Recorded data =>

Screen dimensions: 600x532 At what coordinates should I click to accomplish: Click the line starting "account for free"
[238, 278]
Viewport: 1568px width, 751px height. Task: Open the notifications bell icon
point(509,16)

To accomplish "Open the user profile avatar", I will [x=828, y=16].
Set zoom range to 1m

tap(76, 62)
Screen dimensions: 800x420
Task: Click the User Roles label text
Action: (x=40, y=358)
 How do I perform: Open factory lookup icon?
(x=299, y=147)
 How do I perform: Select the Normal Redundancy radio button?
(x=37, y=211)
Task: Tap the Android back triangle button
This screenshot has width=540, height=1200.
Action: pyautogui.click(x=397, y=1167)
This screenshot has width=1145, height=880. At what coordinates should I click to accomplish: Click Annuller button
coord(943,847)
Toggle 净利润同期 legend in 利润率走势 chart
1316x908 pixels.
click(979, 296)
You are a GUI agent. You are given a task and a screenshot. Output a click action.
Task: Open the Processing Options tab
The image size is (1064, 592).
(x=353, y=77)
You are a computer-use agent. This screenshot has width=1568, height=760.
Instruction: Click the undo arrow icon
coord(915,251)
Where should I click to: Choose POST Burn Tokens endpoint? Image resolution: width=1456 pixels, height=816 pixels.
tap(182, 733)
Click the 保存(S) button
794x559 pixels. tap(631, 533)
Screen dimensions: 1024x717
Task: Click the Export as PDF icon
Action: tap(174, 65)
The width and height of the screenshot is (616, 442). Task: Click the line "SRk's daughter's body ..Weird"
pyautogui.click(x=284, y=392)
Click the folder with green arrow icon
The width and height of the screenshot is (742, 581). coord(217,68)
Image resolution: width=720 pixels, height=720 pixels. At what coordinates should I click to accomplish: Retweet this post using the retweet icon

Task description =>
Print each record word for word.

Answer for this exercise =>
Screen dimensions: 600x532 At what coordinates should I click to accomplish: Click the line starting "account for free"
[238, 278]
Viewport: 1568px width, 751px height. Task: Open the notifications bell icon
point(509,16)

To accomplish "Open the user profile avatar", I will [x=828, y=16].
Set zoom range to 1m

tap(76, 62)
Screen dimensions: 800x420
Task: Click the User Roles label text
Action: (x=40, y=358)
 How do I perform: Open factory lookup icon?
(x=299, y=147)
 How do I perform: Select the Normal Redundancy radio button?
(x=37, y=211)
Task: Tap the Android back triangle button
This screenshot has width=540, height=1200.
Action: pyautogui.click(x=397, y=1167)
This screenshot has width=1145, height=880. At what coordinates should I click to accomplish: Click Annuller button
coord(943,847)
Toggle 净利润同期 legend in 利润率走势 chart
1316x908 pixels.
click(979, 296)
You are a GUI agent. You are given a task and a screenshot. Output a click action.
Task: Open the Processing Options tab
The image size is (1064, 592).
(x=353, y=77)
You are a computer-use agent. This screenshot has width=1568, height=760.
Instruction: Click the undo arrow icon
coord(915,251)
Where should I click to: Choose POST Burn Tokens endpoint? Image resolution: width=1456 pixels, height=816 pixels.
tap(182, 733)
Click the 保存(S) button
794x559 pixels. tap(631, 533)
Screen dimensions: 1024x717
Task: Click the Export as PDF icon
Action: tap(174, 65)
The width and height of the screenshot is (616, 442). Task: Click the line "SRk's daughter's body ..Weird"
pyautogui.click(x=284, y=392)
Click the folder with green arrow icon
The width and height of the screenshot is (742, 581). coord(217,68)
Image resolution: width=720 pixels, height=720 pixels. At what coordinates should I click to accomplish: Retweet this post using the retweet icon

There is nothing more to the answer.